One of the most prominent members of the Church of England to convert to Catholicism in modern times, Dr. Ashenden originally discerned a vocation to the Anglican priesthood while earning his law degree at Bristol University. He was ordained to the Church of England in 1980 and served as a parish priest in and around London. In the early days of his priesthood, he helped smuggle Bibles, works of theology, and medicine into the Soviet Union and Czechoslovakia to aid underground Christians, surviving multiple KGB arrests and interrogations. 

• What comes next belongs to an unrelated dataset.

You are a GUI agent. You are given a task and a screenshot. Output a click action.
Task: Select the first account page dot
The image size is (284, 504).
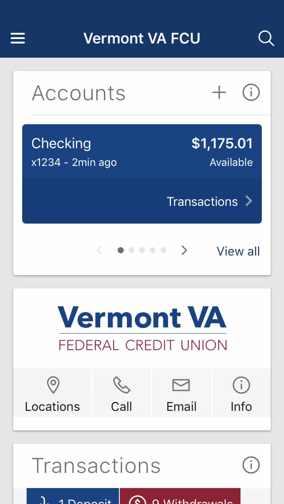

Dr. Ashenden studied psychology of religion at the Jesuit Heythrop College and completed a doctorate on Charles Williams’ life and work. Following his education, he served as a senior lecturer and chaplain at the University of Sussex for 23 years. From 2008 to 2012, he presented a weekly “Faith and Ethics” program for the BBC’s radio and podcast shows. 

In 2008, Queen Elizabeth II appointed Dr. Ashenden to her College of Chaplains, a station he later resigned from after publicly criticizing a Scottish cathedral for hosting a service featuring a reading from the Quran that denied the divinity of Christ. In time, he came to believe that membership in the Anglican church was incompatible with fundamental tenets of the Christian faith and, in 2017, he surrendered all titles and operations in the Church of England.

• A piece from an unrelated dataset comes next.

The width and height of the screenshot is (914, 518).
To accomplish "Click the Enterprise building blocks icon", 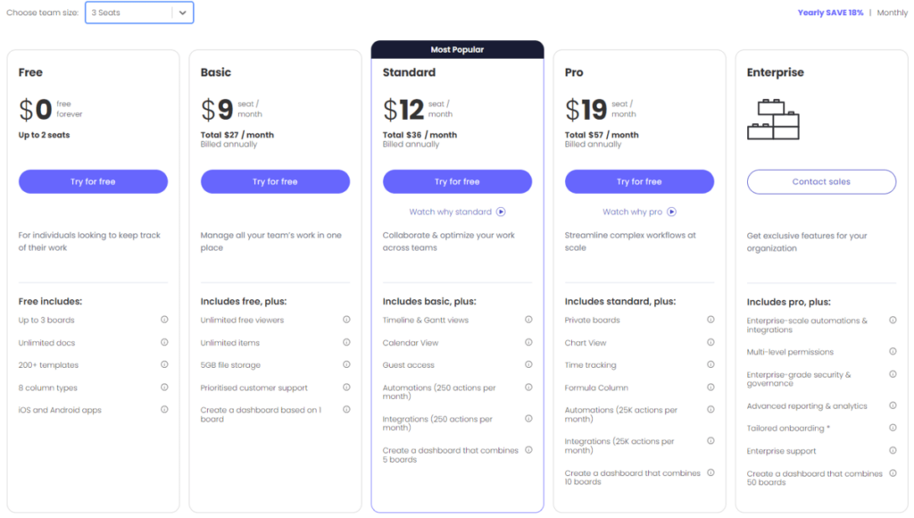I will (773, 120).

For the next two years, he served as a missionary bishop in the Christian Episcopal Church, a traditionalist Anglican offshoot. As he searched for convincing answers to his theological questions, he found them not in Anglican traditions, but in the doctrines of the Roman Catholic Church, which he formally entered on December 22, 2019.

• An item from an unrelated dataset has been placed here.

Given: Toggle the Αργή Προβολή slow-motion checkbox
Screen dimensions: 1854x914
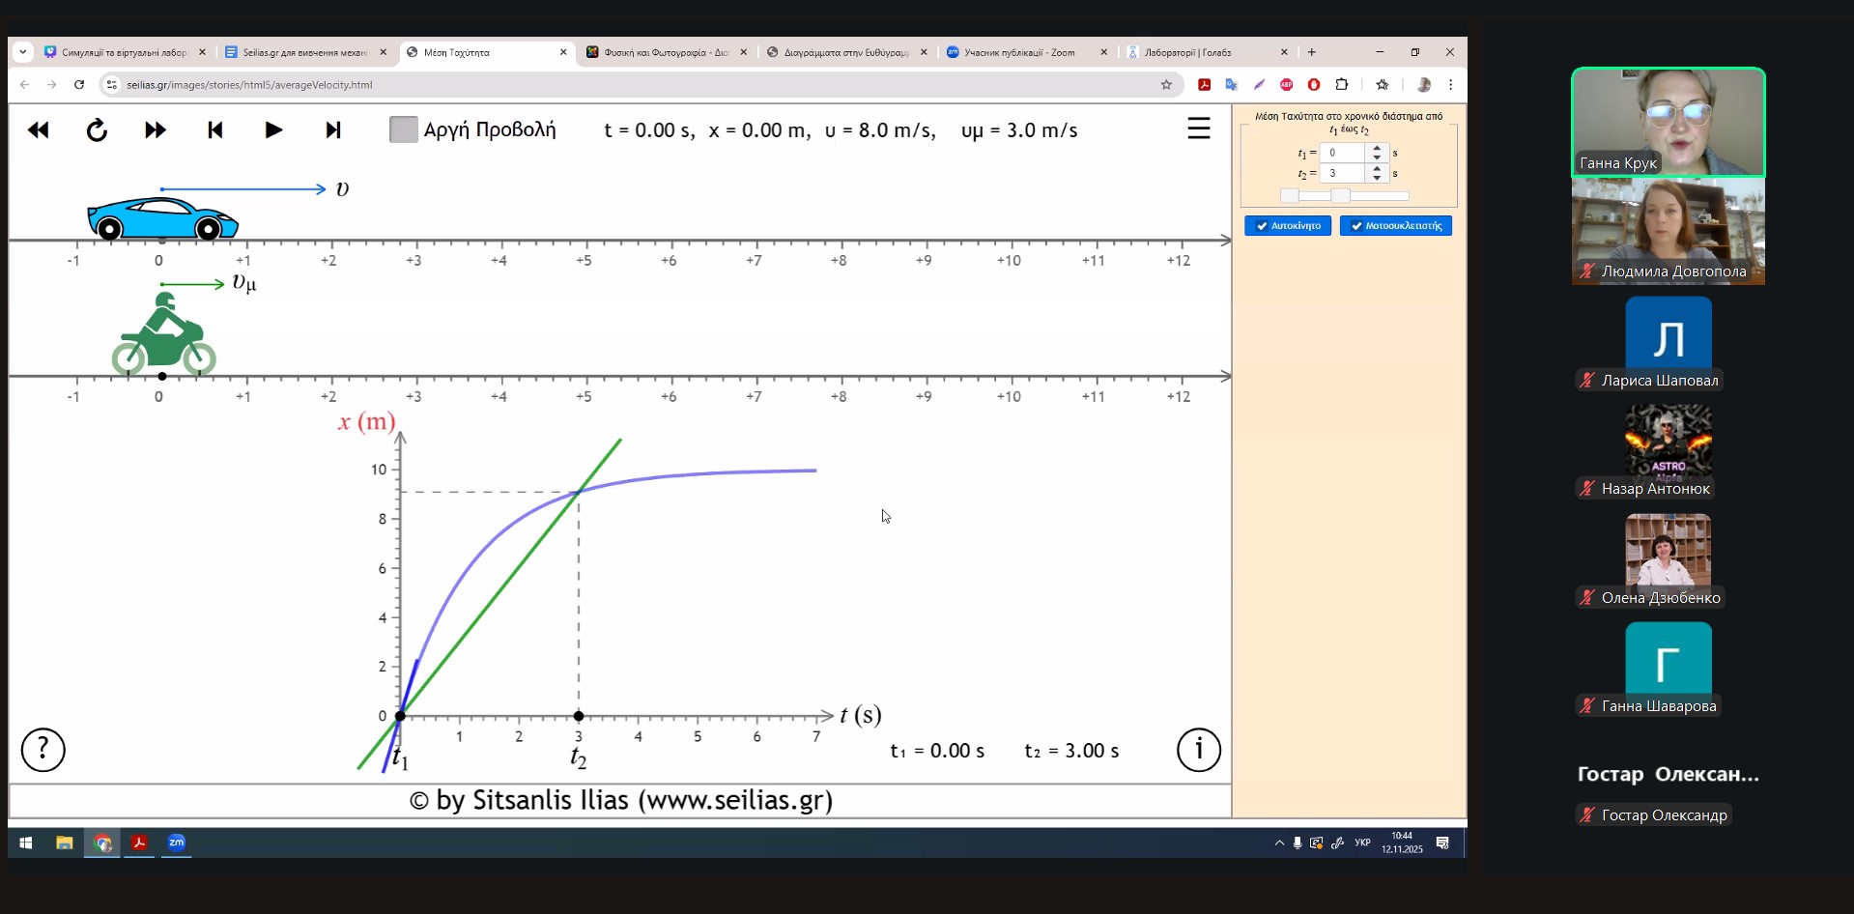Looking at the screenshot, I should pyautogui.click(x=403, y=129).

Dr. Ashenden is well known for his critique of modern culture and defense of orthodox Christianity. He has been published in The London Times, The Daily Telegraph, Jersey Evening Post, and the Catholic Herald. He also appears regularly on the BBC, GC News, and the LBC, and he has lectured many times in the United States and United Kingdom. He is currently associate editor for The Catholic Herald and runs two YouTube channels, Ashenden Scripted and Catholic Unscripted, commenting on aspects of the Catholic faith and the Christian Church.

Fr. Andrew

Accompanying Dr. Ashenden on Commencement Day is Rev. Andrew M. Beauregard, F.P.C., who will serve as the principal celebrant and homilist at the Baccalaureate Mass. Fr. Andrew is a member of the Franciscans of the Poor Christ, founded in 1995 in the Diocese of Fall River, Massachusetts, and based in the Archdiocese of Boston. The community observes a strict interpretation of St. Francis’s Rule of 1223 by serving and living like the poor. Its members evangelize by giving retreats and parish missions, as well as through pro-life work. 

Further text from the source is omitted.